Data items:
···
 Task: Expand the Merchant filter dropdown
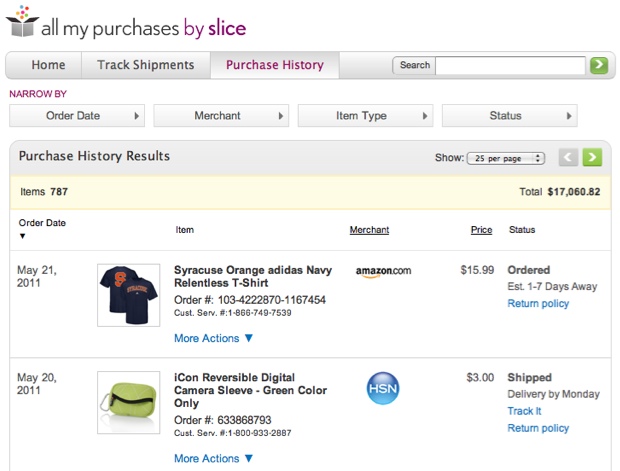222,116
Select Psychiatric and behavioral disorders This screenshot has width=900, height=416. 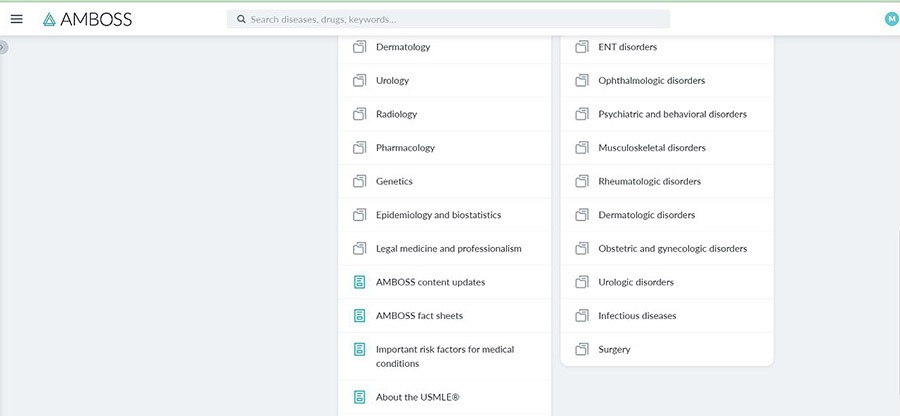672,114
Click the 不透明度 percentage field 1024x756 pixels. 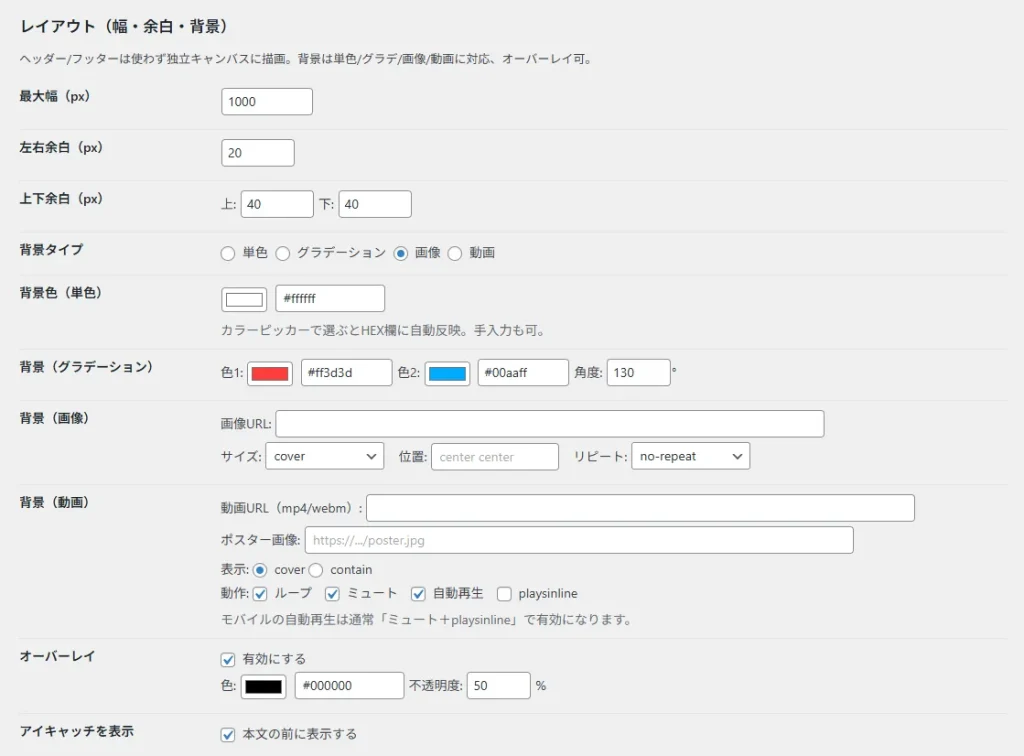pyautogui.click(x=498, y=686)
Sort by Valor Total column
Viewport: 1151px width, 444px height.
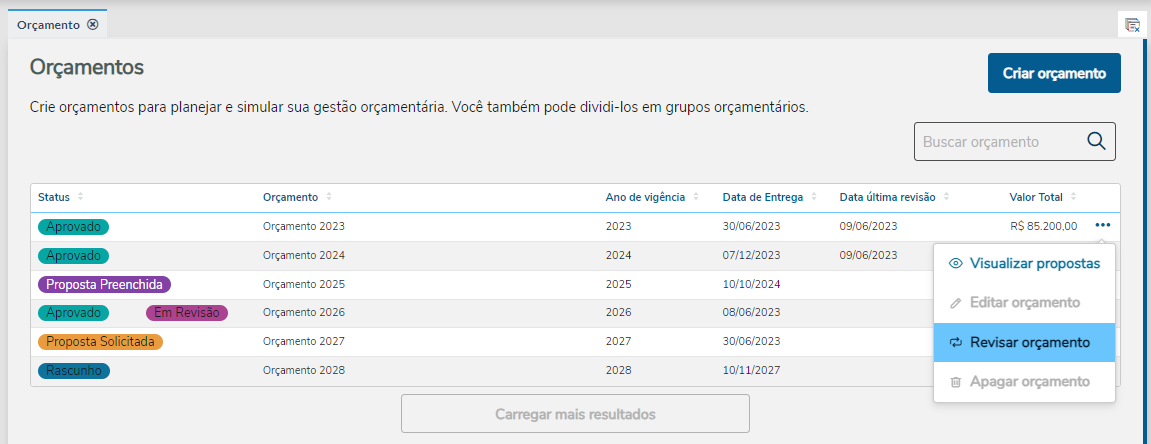[x=1073, y=197]
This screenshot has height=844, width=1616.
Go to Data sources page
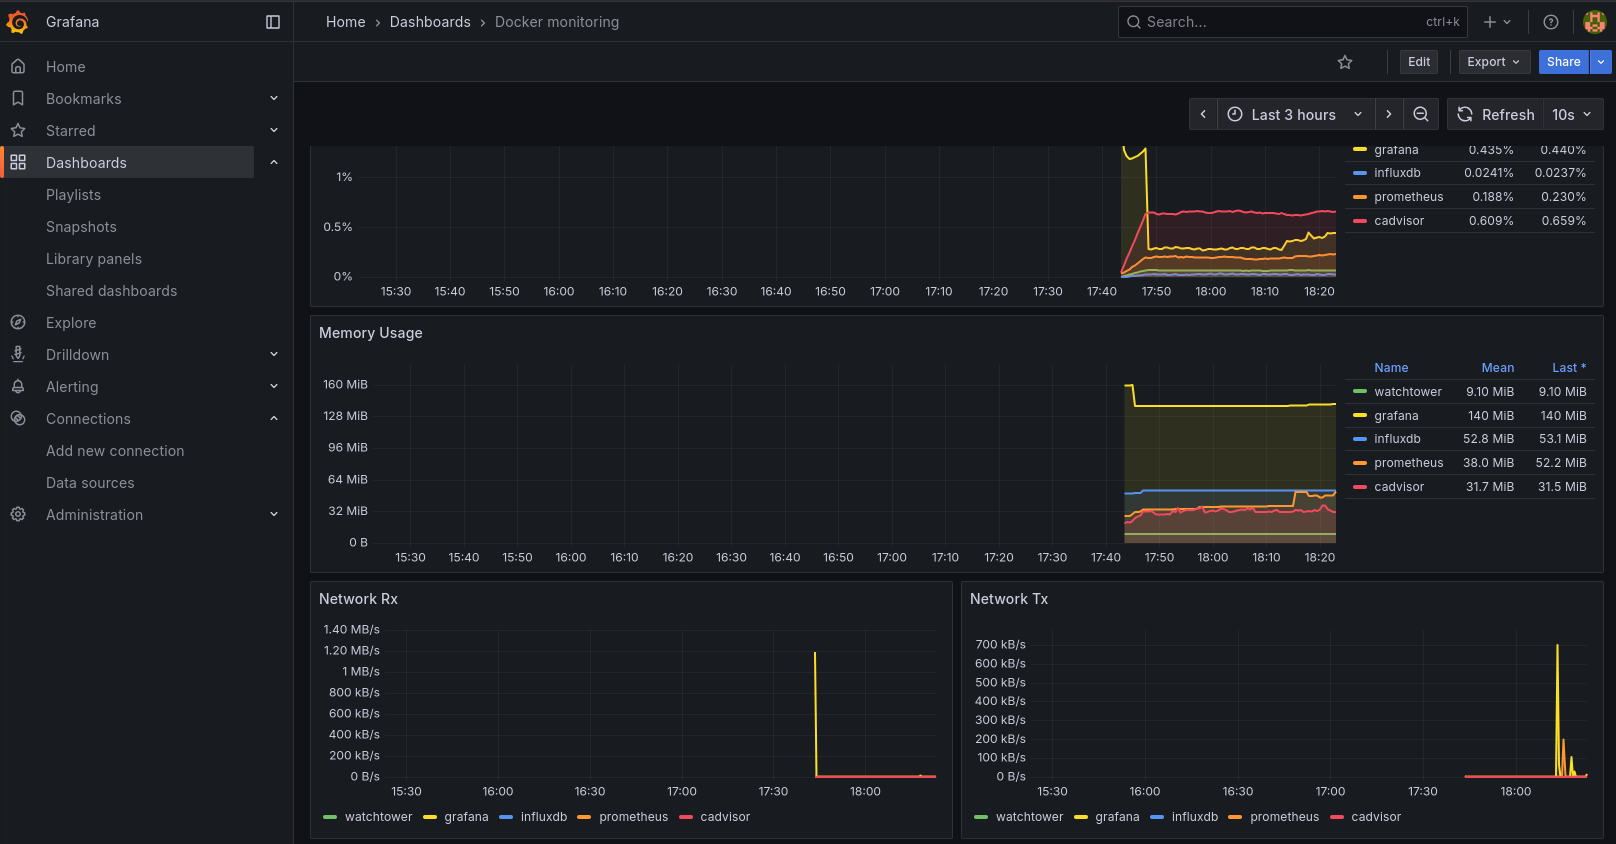tap(90, 483)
···
• _Activity_: Retype the lines exactly as they appear, beginning with the line that contains "Sort by Valor Total column" and ending with the final line of the entries, and omit the pictures.

• _Answer for this exercise_:
Sort by Valor Total column
Viewport: 1151px width, 444px height.
[x=1073, y=197]
This screenshot has height=844, width=1616.
Go to Data sources page
tap(90, 483)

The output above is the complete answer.